Current events lead me to consider a possible backdrop of paedophilia, or people smuggling, or abuse of immigrant workers as the dark side of the plot. It may be squeamish on my part, but I want to avoid explicit violence against women, although setting the action in the 1970s would provide plenty of scope for misogyny and casual gender discrimination. My own working life began early in the 1970s, and I clearly recall how as a young married woman at my first job interview being asked what my contraceptive arrangements were. I said I would share mine if the Deputy Headteacher interviewing me would explain his. He didn’t pursue the matter. Women in general, and young women in particular, were routinely insulted and undermined, and it would be so easy to turn the story into a feminist rant, but that’s not what I want to write. I’m looking for a villain, a rounded, credible, intelligent, articulate character uninhibited by compassion or conscience whose behaviour wreaks havoc and threatens the people we love. Rather than trawl unsuccessfully through my acquaintance looking for such a person,  I may look for inspiration among fictional villains, past and present. Scarpia? Iago? Shakespeare’s caricature of Richard III?

Or should I aim for an ill-intentioned collective, the paedophile ring, the terrorist group, the cabal of bent coppers on the take? Looking across the current literature, it feels like every conceivable angle of conspiracy has been done to death, literally and figuratively. The heroic isolated protagonist against the odds, again? Maybe the nature of successful crime fiction is that it repeats the well-worn genre protocols with just enough of a twist to pique the aficianado’s interest. Is that what I want to do? For the time being it’s back to the drawing board, and the large piece of paper.

 

 

Can you teach someone how to write fiction?

There was such a huge response to my post on the question ‘Can you teach writing?’ that I decided to add some more, so here it is. I didn’t make this stuff up: I learned it from my own painful experience, and from great guides like Andrew Pyper, Matthew Hall and William Ryan, whose ideas I have shamelessly plundered. Here goes….

AIM 1 »
Transcribe the passage from the blog excerpt about writing crime fiction. Begin at the words "There was such" and stop after "plundered. Here goes….".
AIM 2 »
Answer these questions using the blog excerpt about writing crime fiction:
(a) What was the writer asked at that first job interview?
(b) Which fictional villains does the writer list as possible sources of inspiration?
(c) Which guides does the writer credit in the post on teaching fiction?
AIM 3 »
Continue the blog excerpt about writing crime fiction, picking up after its final sentence.

EXTRACTED INFORMATION »
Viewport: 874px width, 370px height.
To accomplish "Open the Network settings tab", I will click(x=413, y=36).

* * *

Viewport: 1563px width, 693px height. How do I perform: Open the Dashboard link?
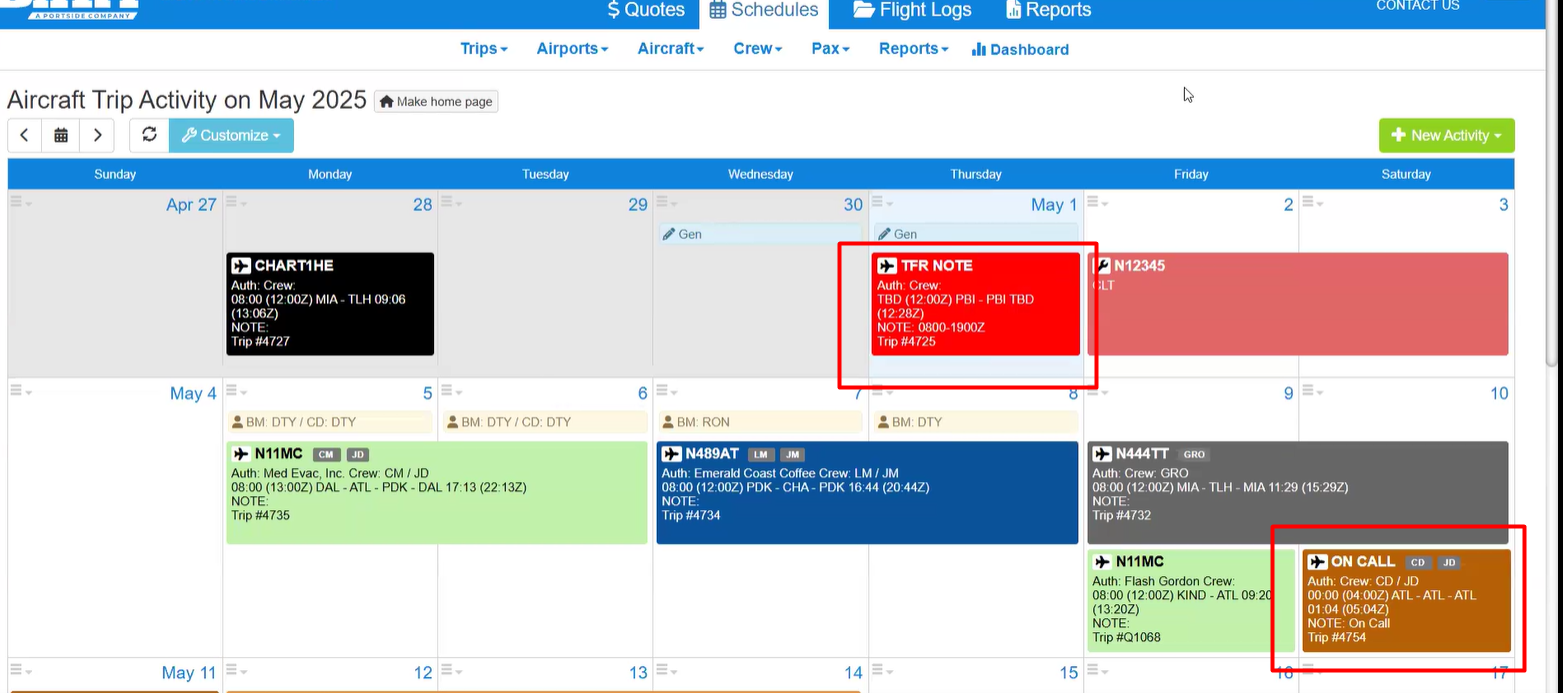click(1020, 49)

WRITTEN REPLY 1 »
There was such a huge response to my post on the question ‘Can you teach writing?’ that I decided to add some more, so here it is. I didn’t make this stuff up: I learned it from my own painful experience, and from great guides like Andrew Pyper, Matthew Hall and William Ryan, whose ideas I have shamelessly plundered. Here goes….

WRITTEN REPLY 2 »
(a) What the writer's contraceptive arrangements were.
(b) Scarpia, Iago and Shakespeare's caricature of Richard III.
(c) Andrew Pyper, Matthew Hall and William Ryan.

WRITTEN REPLY 3 »
There are a number of aspects of teaching how to write fiction. Let’s divide the process up and pay attention to at least some of them…

  1. Translating thoughts into words and sentences. This is about vocabulary and rhythm, the sound, imagery and flow of the language. If you need to pay attention to grammatical accuracy, this is where the conventions need to explained and practiced. Some of the rules of these conventions – the use of the apostrophe, for example – might need to be ‘taught’, but the best learning is from reading and speaking words aloud, analysing the ‘poetry’ of others’ language and how the full meaning is conveyed, and then bringing those insights into your own work. Working with others encourages you to hear your language, get feedback on it, and refine it constantly to achieve the effect you are striving for.
  2. Finding and developing ‘characters’. People are the essence of fiction, who they are, how they react to the world and others to them, how they speak, walk, dress. There is no easy way to develop the characters who will inhabit and drive your story, and every writer will have their own way to find and flesh out the people they need. You can start with an image, from life, from a picture, or in your head. Then you think and ask questions of this image until it develops dimensions and warmth. What motivates the person, how do they look and sound, what are they afraid of, what and who do they love, – the questions are the ones you use to check out anyone who does or will mean a great deal to you. All and any questions are relevant here, some of them very personal. Even if you never use the answers to all the questions in your story, it helps to deepen each character in this way. Once you have the details, add things like birthdays, favourite colours, hair style, etc and make a separate file, or file card, for each character to help continuity and consistency. It’ll save so much time later. This process can be both taught and practised to great effect, before you embark on a first draft of anything.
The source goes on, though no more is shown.